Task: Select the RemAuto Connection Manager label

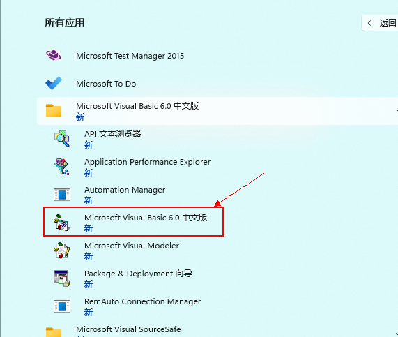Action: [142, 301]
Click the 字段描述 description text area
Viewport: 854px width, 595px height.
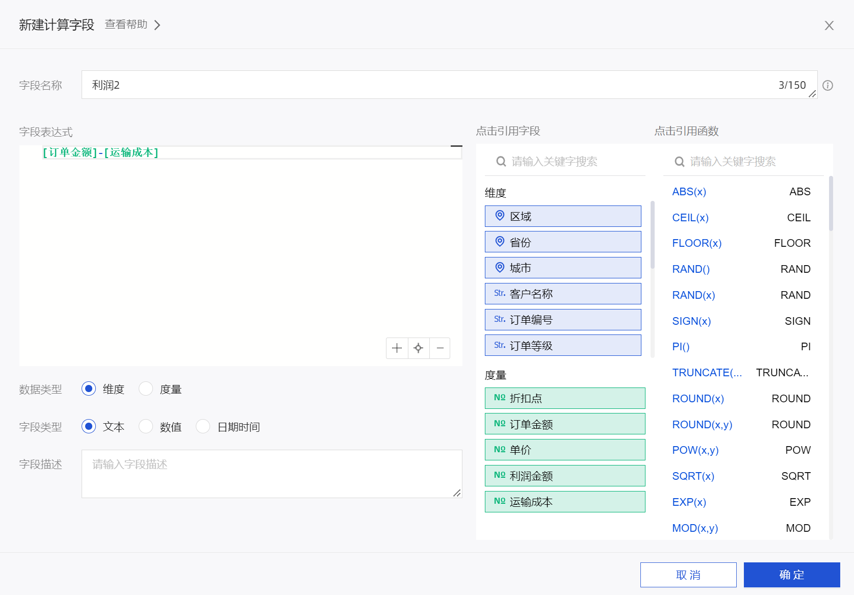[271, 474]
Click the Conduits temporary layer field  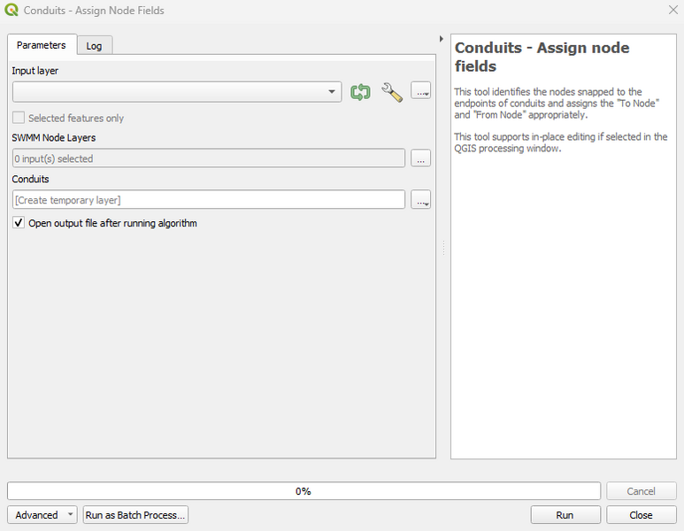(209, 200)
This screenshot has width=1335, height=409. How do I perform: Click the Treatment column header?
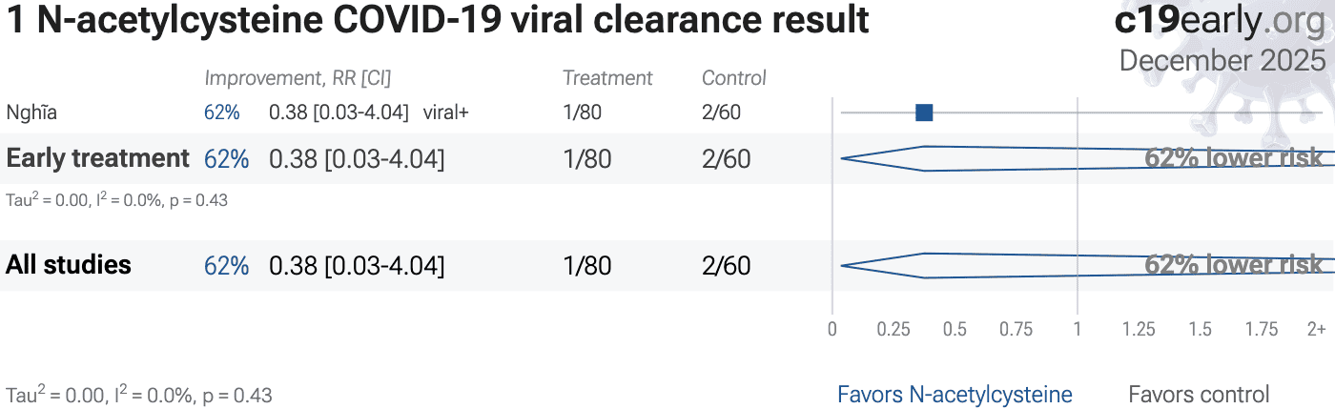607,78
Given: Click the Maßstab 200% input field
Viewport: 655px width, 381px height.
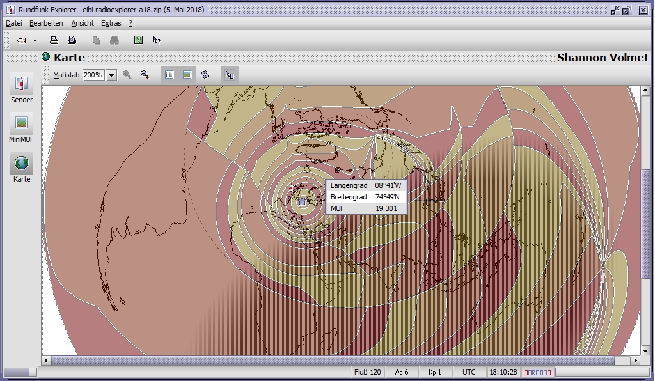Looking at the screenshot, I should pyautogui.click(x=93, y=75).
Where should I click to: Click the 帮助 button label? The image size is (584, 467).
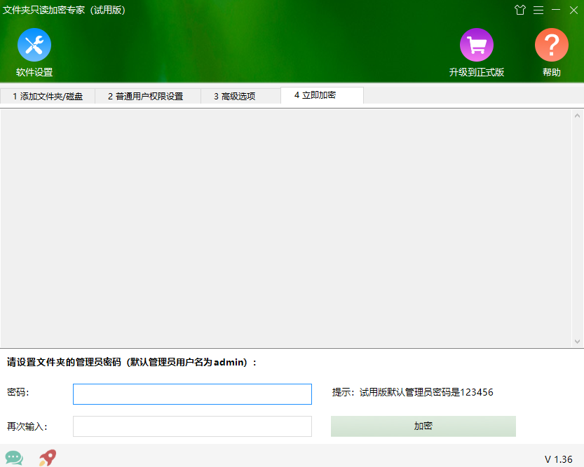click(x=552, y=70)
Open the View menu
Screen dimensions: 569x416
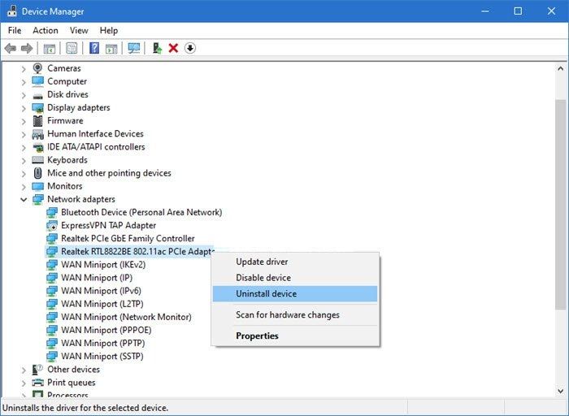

What the task asks:
Everything from the line containing "Viewport: 655px width, 381px height." through the last line of the entries must be repeated verbatim, except pictures.

Expected answer:
Viewport: 655px width, 381px height.
Looking at the screenshot, I should pyautogui.click(x=93, y=75).
Where should I click to: Click the 帮助 button label? The image size is (584, 467).
click(x=552, y=70)
Open the View menu
Screen dimensions: 569x416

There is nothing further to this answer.